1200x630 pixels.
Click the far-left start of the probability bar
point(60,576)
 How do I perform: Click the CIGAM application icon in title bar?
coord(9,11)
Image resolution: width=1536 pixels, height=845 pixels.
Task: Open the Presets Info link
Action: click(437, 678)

-=-=-=-=-

PROMPT ▸
Restate every record above, exactly, in full.

SOLUTION TO THE PROBLEM ▸
1200x630 pixels.
Click the far-left start of the probability bar
point(60,576)
 How do I perform: Click the CIGAM application icon in title bar?
coord(9,11)
Image resolution: width=1536 pixels, height=845 pixels.
Task: Open the Presets Info link
Action: click(437, 678)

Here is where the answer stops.